___ MATERIAL SHOWN ___

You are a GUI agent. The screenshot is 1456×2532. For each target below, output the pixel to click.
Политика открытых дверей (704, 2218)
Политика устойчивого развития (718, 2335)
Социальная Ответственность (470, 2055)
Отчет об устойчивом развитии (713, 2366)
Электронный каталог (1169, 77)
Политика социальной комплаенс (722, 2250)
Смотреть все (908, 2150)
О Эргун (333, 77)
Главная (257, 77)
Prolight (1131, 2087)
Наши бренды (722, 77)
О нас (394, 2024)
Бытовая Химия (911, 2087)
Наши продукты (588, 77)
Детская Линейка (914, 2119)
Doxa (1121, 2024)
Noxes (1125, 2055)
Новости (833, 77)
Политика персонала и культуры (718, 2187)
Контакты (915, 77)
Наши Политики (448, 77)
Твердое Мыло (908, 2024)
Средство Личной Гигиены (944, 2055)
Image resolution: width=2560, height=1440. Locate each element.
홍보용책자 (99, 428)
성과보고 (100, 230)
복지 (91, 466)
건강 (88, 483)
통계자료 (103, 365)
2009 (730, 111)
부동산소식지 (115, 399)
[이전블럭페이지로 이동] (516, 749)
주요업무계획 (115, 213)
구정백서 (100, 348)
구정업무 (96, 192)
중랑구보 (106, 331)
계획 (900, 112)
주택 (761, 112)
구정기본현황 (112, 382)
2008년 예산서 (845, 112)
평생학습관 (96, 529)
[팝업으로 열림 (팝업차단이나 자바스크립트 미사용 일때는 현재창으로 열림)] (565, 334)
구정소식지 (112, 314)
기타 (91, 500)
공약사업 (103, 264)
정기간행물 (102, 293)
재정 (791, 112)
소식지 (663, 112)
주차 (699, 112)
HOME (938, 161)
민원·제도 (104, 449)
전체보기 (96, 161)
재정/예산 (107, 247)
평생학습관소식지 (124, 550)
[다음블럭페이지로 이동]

___

TASK ITEM:
Once you reach the line with "Наши продукты (588, 77)" in the data above, copy it and every line after it exactly, up to and including the line with "2008년 예산서 (845, 112)".

ANSWER SECTION:
Наши продукты (588, 77)
Детская Линейка (914, 2119)
Doxa (1121, 2024)
Noxes (1125, 2055)
Новости (833, 77)
Политика персонала и культуры (718, 2187)
Контакты (915, 77)
Наши Политики (448, 77)
Твердое Мыло (908, 2024)
Средство Личной Гигиены (944, 2055)
Image resolution: width=2560, height=1440. Locate each element.
홍보용책자 (99, 428)
성과보고 (100, 230)
복지 (91, 466)
건강 (88, 483)
통계자료 (103, 365)
2009 (730, 111)
부동산소식지 (115, 399)
[이전블럭페이지로 이동] (516, 749)
주요업무계획 (115, 213)
구정백서 (100, 348)
구정업무 (96, 192)
중랑구보 (106, 331)
계획 (900, 112)
주택 (761, 112)
구정기본현황 (112, 382)
2008년 예산서 (845, 112)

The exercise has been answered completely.